((
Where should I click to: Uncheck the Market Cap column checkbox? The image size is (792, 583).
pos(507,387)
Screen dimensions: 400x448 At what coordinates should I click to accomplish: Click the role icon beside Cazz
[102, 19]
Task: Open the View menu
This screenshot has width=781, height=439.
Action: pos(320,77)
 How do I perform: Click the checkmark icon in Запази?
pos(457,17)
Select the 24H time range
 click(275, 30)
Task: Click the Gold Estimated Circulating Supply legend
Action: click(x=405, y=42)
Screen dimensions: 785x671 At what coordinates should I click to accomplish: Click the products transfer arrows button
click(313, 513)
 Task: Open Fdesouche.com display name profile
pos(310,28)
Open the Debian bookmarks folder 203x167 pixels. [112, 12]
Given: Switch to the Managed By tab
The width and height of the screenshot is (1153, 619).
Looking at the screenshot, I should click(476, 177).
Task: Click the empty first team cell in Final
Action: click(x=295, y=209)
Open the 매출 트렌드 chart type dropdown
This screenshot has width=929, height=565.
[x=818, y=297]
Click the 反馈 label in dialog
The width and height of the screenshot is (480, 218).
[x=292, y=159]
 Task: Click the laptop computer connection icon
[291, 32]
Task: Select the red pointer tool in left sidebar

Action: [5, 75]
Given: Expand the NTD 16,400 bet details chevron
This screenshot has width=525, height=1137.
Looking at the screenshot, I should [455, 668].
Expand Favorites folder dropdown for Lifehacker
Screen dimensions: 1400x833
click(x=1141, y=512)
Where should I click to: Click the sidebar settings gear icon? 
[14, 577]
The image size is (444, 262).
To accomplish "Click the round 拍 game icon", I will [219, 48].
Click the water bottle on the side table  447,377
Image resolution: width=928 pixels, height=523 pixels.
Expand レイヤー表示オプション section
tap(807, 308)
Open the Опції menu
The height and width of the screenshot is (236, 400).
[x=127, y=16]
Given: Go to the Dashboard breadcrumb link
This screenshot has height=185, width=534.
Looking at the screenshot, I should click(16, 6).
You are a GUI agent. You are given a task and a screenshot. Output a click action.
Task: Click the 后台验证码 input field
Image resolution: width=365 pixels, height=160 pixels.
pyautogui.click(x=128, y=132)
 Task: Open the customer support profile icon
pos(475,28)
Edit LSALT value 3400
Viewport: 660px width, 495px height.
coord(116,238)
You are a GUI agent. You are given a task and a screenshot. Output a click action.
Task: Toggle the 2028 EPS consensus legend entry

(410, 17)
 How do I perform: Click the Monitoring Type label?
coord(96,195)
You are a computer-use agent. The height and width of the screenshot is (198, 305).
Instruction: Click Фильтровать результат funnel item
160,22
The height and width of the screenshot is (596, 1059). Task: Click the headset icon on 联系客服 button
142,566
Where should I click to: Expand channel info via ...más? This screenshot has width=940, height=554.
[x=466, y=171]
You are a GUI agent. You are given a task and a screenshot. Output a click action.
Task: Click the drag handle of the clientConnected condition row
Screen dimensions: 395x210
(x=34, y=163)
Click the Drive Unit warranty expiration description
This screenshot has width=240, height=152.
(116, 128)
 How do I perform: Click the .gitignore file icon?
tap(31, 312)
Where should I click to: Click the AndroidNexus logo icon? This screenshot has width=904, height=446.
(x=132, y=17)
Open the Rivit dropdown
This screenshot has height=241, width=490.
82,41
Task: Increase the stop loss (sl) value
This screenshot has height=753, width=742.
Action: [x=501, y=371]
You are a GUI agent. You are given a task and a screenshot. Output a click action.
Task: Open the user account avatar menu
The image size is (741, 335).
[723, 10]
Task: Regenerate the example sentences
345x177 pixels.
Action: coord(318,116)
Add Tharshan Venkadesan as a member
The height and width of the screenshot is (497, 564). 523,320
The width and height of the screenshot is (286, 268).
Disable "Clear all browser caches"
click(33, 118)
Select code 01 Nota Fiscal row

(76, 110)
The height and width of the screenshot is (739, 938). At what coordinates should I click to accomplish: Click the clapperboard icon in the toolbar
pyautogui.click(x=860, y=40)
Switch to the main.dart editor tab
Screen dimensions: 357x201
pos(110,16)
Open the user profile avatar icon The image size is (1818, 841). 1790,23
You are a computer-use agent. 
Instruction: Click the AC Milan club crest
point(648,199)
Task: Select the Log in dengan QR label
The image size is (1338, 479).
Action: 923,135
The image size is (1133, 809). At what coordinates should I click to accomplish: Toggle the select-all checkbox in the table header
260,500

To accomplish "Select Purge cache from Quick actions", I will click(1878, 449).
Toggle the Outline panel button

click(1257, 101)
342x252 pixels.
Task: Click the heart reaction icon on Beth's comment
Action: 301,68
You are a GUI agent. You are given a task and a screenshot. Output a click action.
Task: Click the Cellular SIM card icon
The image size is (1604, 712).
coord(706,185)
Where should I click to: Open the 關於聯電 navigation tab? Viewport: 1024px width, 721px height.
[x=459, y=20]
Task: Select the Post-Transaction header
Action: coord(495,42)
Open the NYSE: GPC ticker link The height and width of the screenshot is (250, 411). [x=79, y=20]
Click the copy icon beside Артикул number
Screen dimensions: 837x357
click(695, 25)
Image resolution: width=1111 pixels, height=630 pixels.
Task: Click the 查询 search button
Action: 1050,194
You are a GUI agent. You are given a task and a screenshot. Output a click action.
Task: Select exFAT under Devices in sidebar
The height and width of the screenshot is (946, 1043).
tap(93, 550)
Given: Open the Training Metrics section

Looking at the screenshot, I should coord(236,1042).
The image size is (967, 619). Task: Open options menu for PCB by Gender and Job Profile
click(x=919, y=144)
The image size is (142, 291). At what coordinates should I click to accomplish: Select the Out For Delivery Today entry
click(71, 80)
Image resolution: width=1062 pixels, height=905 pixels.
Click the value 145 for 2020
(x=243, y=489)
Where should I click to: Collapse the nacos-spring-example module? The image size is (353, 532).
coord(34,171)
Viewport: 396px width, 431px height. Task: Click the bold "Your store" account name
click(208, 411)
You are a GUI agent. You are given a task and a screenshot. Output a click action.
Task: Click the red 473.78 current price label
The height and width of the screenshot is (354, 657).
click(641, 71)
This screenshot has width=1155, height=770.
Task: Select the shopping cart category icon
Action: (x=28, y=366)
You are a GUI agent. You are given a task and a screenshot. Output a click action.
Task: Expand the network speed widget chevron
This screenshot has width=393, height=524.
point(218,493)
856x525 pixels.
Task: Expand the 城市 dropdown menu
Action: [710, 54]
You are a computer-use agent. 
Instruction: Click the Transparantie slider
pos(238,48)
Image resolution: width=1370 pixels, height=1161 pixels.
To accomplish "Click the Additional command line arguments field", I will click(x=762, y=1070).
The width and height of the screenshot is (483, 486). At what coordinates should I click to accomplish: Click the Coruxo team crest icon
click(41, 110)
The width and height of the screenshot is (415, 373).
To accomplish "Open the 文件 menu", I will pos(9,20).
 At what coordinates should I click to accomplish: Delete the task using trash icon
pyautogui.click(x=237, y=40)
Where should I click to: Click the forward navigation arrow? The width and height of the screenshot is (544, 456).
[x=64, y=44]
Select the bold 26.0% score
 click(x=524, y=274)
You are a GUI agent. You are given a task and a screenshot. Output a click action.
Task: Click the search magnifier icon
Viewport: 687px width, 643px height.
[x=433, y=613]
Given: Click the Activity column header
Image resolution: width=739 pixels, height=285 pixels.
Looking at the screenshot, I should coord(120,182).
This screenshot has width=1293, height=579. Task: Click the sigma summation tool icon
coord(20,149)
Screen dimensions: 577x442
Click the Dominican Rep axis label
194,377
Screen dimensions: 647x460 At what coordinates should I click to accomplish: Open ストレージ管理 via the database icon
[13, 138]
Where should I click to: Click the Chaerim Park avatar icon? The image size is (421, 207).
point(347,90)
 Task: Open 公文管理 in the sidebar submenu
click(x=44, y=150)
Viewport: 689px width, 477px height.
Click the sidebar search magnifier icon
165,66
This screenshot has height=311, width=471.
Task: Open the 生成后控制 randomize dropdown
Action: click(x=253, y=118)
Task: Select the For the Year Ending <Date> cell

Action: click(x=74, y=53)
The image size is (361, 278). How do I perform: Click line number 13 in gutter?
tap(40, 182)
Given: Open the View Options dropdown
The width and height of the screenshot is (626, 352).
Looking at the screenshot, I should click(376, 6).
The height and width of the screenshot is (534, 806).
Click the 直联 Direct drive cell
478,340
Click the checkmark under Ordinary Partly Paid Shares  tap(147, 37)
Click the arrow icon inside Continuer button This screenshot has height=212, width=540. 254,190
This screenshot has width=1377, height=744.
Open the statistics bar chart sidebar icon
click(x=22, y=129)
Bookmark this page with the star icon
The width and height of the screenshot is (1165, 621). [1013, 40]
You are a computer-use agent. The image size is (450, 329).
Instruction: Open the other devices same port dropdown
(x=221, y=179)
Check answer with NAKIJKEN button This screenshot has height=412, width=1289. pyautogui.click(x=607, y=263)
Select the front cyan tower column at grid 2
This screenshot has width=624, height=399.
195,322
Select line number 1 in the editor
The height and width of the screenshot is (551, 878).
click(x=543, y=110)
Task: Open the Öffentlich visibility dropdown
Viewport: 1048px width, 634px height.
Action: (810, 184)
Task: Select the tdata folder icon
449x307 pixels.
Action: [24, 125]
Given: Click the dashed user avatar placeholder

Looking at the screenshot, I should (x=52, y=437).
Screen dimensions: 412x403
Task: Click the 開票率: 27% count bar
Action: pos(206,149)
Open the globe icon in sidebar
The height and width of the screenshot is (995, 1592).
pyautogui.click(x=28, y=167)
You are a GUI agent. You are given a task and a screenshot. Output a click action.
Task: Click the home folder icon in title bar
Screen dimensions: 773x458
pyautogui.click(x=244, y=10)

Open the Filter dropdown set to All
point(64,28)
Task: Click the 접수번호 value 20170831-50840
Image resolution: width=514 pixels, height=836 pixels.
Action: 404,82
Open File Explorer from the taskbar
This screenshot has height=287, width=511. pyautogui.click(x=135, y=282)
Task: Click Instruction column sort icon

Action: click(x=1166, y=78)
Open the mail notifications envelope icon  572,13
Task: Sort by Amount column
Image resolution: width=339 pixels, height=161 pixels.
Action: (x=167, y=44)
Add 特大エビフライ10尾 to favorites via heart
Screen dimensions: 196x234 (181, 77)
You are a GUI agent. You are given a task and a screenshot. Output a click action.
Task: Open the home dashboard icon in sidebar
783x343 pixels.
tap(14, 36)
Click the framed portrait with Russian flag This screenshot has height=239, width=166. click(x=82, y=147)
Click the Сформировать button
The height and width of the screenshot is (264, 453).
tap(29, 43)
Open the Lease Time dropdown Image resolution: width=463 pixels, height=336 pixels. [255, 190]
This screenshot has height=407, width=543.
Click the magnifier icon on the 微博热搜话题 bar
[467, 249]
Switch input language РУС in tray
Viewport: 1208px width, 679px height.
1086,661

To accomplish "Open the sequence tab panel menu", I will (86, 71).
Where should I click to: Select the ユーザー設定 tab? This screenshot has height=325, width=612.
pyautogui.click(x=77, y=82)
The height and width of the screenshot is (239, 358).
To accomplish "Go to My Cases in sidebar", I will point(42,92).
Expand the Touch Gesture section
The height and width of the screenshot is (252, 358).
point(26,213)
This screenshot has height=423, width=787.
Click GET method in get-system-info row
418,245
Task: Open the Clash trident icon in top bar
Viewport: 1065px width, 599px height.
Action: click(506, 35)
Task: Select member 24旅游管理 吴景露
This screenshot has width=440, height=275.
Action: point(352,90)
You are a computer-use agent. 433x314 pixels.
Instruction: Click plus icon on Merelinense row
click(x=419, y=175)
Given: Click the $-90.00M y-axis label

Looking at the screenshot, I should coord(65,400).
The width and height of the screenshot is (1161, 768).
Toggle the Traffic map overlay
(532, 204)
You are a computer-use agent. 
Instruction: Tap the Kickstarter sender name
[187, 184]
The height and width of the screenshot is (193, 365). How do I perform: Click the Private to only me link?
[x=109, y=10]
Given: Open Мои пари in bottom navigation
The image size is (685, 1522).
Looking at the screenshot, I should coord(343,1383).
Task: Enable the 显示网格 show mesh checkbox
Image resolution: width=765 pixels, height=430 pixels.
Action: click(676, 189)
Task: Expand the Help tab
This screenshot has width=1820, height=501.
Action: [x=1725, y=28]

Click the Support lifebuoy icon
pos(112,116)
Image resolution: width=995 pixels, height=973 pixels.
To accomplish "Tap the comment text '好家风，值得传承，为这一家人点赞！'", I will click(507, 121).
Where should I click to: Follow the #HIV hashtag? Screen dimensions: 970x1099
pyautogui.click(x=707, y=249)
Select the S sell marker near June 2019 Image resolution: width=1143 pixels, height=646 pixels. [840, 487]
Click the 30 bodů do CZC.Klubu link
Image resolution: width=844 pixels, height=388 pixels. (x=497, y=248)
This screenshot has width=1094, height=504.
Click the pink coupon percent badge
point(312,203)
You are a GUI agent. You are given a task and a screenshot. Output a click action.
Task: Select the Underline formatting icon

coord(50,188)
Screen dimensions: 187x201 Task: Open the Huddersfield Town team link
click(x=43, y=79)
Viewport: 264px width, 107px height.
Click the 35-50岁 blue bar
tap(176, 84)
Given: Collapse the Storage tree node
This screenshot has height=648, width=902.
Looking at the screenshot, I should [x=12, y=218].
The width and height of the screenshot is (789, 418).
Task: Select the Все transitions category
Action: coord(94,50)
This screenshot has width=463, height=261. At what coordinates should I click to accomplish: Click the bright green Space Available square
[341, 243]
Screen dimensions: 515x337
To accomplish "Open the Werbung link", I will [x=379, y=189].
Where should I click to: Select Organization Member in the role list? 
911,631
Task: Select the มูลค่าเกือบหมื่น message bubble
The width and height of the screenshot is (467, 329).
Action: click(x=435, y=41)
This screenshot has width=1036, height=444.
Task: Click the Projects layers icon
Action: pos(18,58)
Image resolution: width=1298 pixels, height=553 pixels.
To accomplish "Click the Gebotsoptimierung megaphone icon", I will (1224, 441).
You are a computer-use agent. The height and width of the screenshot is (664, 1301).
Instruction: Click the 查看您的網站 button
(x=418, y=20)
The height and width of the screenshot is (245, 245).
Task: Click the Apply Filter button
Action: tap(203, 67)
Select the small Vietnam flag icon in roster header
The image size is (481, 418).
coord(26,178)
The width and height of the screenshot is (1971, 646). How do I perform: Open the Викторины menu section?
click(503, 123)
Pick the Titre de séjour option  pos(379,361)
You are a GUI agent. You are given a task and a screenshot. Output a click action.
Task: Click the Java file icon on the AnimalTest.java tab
))
▶ WHAT YOU HAVE TO DO: Using the entries shown above, reproduce verbatim the lines from the line bearing "Where should I click to: Select Organization" to the line bearing "Image resolution: width=1298", inclusive.

▶ OUTPUT OF THE TASK:
Where should I click to: Select Organization Member in the role list? 
911,631
Task: Select the มูลค่าเกือบหมื่น message bubble
The width and height of the screenshot is (467, 329).
Action: click(x=435, y=41)
This screenshot has width=1036, height=444.
Task: Click the Projects layers icon
Action: pos(18,58)
Image resolution: width=1298 pixels, height=553 pixels.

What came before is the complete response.